Customs duties of 50% or more on US products?
Customs duties of 10% will affect the competitiveness of European products on the American market. EU exports could fall by 150 billion euros per year and prices increase by almost 2%. If the European Commissioner for Trade, Valdis Dombrovskis, hopes to avoid the “confrontation of the past” and that “America and the EU are strategic friends”, “especially in the current geopolitical situation”, Brussels expressed its intention to protect its interests . . “We protect our interests with customs duties and we are ready to protect them again if necessary,” the same anonymous official continued to the Financial Times.

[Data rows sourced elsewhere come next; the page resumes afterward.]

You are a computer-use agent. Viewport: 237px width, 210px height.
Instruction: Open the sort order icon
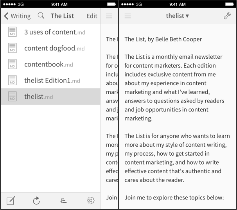tap(64, 201)
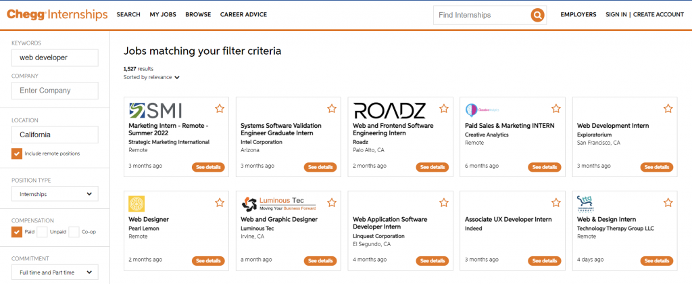Go to Career Advice in navigation

point(243,14)
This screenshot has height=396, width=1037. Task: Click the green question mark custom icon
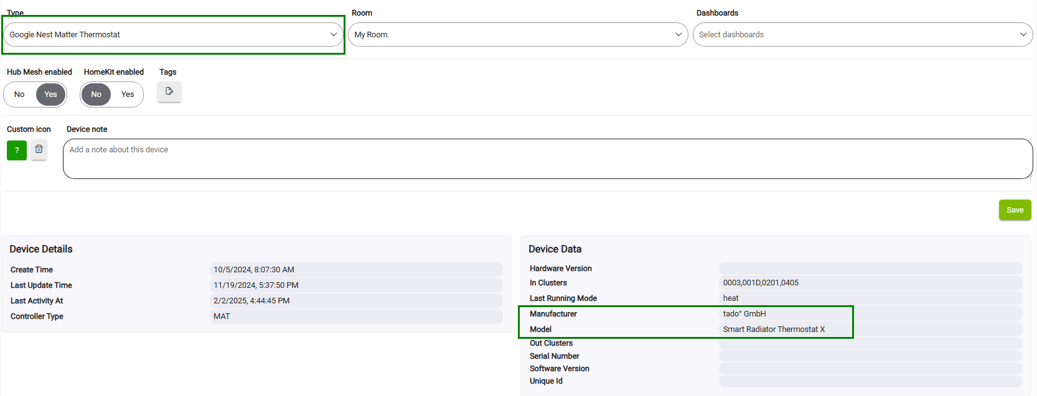(17, 150)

If negotiations fail, the European Commission intends to establish a list of products which may be taxed at 50% or more. In addition, its officials mean that Washington has more interest in maintaining customs duties at their current level, due to the European products and services of the United States (pharmaceutical products, cars and food products). It will be of high quality compared to foreign products, mainly composed of raw material.
“Whatever happens this time, we are better prepared,” they told the Financial Times. On the American side, the increase in cultural activities can also be justified by the public deficit which grows more each year. From 2016, the year of Donald Trump’s election, until 2023, the final year of Joe Biden’s mandate, this deficit increased from 114 billion euros to 156 billion euros.
Moreover, although the EU has a significant trade surplus with the United States, its economy is growing at a much slower rate than that of its partner. This could lead to a decrease in demand and therefore a decrease in American exports to the Old Industry.